Prenatal testing is usually possible by chorionic villus sampling early in pregnancy.
How common is metachromatic leukodystrophy (MLD)?
It is estimated that the incidence in the UK is approximately one in 40,000.
How does metachromatic leukodystrophy (MLD) progress?
In the late infantile form of MLD the infant’s development starts to slow down between the ages of six months and two years. He or she may become rather unsettled and appear physically floppy (hypotonic). Over the following months, motor skills will not progress as expected and, indeed, skills that have been learnt will be lost.
Over the course of the next few years the child becomes totally dependent again, usually developing stiffness of the legs (spasticity) and eventually losing all understanding or real awareness of his or her surroundings. Vision will be very reduced and sometimes epileptic seizures may develop. The condition is not a painful one and the child will be unaware of what is happening in the later stages of the disease.
The brain’s control of the muscles responsible for chewing, coughing and swallowing eventually becomes affected so that assistance with a feeding tube may be needed, and chestiness will develop and may lead to infections and increasing physical weakness.
Eventually the combination of the diseased brain and physical weakness becomes too great to sustain life, and death usually occurs between the ages of five to eight years. Parents and carers will be aware of the child’s increasing frailty, and death is usually relatively peaceful and expected when the time comes.
Is there any treatment?
Although there is no treatment yet available that can stop the disease, every effort is made to treat the symptoms as they occur. Drugs can be given to relieve muscle spasms, treat infections and try to control seizures (should they occur). Pain relief and sedative drugs can be given if required, and feeding can be assisted. Physiotherapists and others can advise parents on positioning, seating and exercising the limbs to maintain comfort.

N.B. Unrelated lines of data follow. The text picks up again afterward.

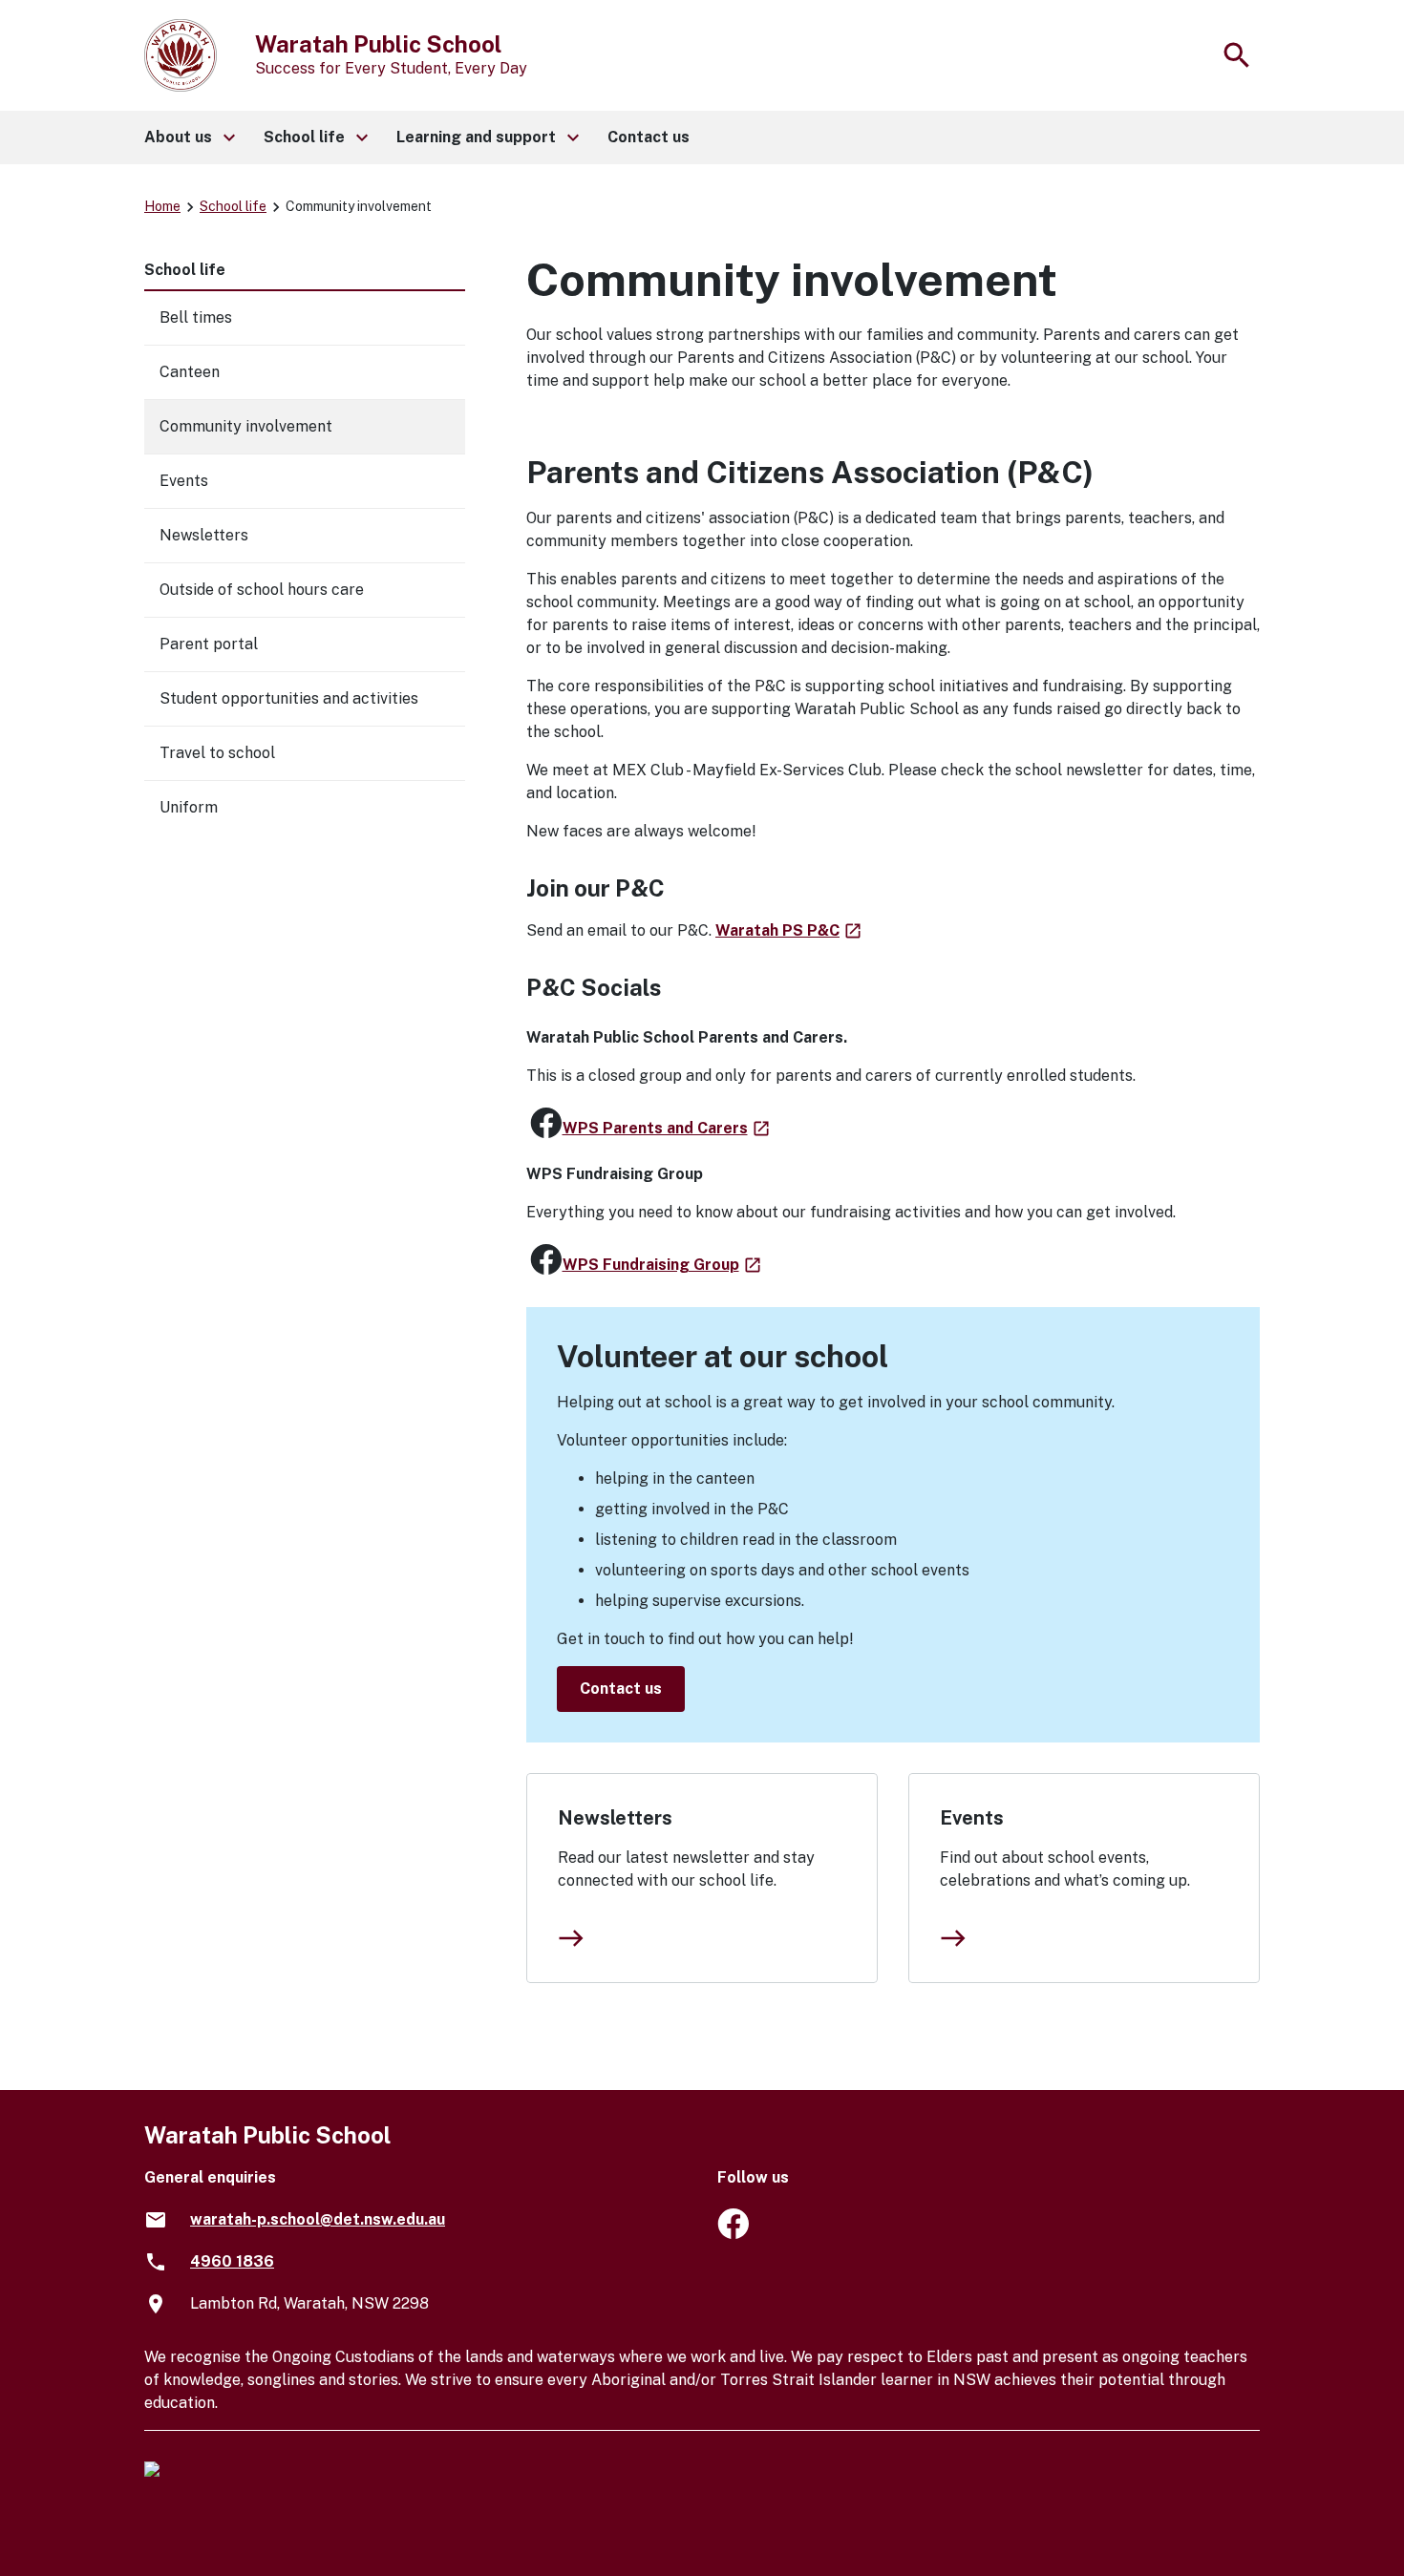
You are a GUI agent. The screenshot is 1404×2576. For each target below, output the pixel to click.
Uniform (189, 807)
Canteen (190, 372)
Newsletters (615, 1817)
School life (233, 206)
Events (972, 1817)
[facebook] (733, 2234)
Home (162, 206)
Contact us (621, 1688)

Specialist schooling will be required and it is important for the child to have this stimulating environment and social contact and, indeed, for the parents to have some time for themselves and other family members and friends. Though not scientifically proven, many children gain some symptomatic relief from some of the complementary therapies such as cranial osteopathy and massage.

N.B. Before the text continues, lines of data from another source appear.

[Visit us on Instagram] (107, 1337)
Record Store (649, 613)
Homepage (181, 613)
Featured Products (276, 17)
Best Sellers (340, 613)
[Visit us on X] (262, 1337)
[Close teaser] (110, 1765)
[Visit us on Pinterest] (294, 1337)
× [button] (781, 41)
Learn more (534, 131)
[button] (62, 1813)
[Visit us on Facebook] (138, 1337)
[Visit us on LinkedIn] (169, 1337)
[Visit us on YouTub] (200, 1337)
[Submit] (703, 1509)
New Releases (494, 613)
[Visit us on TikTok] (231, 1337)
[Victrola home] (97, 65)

In affected siblings who have as yet shown few or no signs of problems and whose MRI brain scans do not show demyelination, experimental treatment may be offered in the form of bone marrow, umbilical cord blood or stem cell transplantation. The results of these are very uncertain and the processes themselves are very high risk procedures.

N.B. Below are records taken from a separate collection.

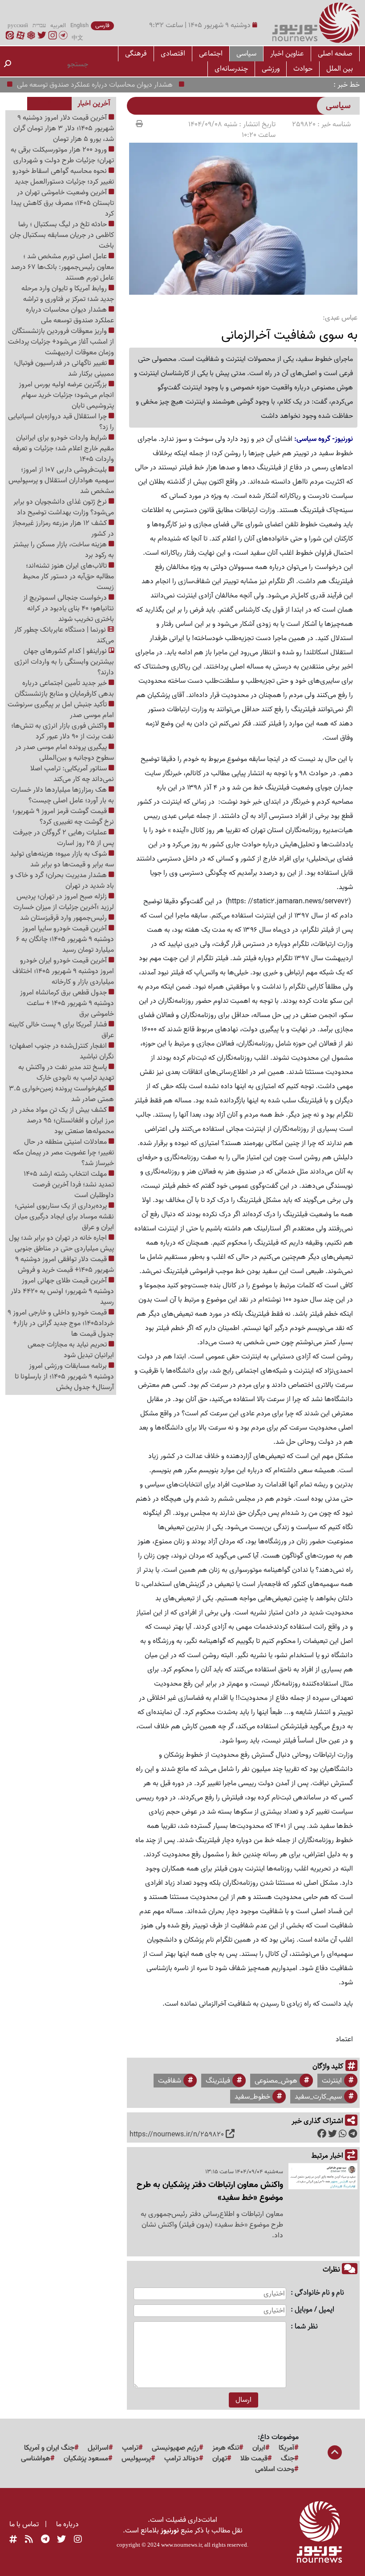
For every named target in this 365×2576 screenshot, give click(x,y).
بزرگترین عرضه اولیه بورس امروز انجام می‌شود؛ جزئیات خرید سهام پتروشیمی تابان (66, 395)
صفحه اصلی (335, 54)
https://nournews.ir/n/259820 (177, 2134)
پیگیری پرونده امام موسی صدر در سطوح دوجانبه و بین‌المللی (64, 752)
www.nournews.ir (181, 2544)
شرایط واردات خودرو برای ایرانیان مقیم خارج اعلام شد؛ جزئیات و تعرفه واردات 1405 (63, 448)
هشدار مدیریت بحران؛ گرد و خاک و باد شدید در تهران (62, 880)
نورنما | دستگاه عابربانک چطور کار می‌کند (64, 635)
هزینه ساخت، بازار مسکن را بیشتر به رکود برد (63, 550)
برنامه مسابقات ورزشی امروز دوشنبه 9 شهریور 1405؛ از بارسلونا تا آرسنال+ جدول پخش (64, 1376)
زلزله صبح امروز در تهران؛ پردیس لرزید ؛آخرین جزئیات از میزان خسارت (63, 902)
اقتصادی (173, 54)
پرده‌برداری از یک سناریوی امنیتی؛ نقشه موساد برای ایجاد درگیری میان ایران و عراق (64, 1216)
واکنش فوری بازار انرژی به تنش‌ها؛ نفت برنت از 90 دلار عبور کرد (62, 731)
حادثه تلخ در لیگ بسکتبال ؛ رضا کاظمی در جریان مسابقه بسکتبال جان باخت (62, 235)
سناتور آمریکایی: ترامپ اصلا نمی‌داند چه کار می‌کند (72, 774)
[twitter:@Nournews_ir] (61, 2539)
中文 (77, 38)
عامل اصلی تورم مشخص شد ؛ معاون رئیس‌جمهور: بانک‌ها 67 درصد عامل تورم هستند (62, 267)
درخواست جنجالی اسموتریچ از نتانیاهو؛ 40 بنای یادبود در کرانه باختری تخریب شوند (68, 608)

Is any research being done?
Research is progressing in various areas concerning leukodystrophies and other progressive neurological disorders, particularly 'mapping' genes and understanding which gene is responsible for what process with a view to gene therapy in the future. Work is also being done into how the missing enzyme could be replaced in the brain cells. Sadly, any treatment that could reverse the disease process is unlikely to be discovered quickly enough to help children who already have symptoms.
A neurologist and information available from the support group can keep you informed of research progress.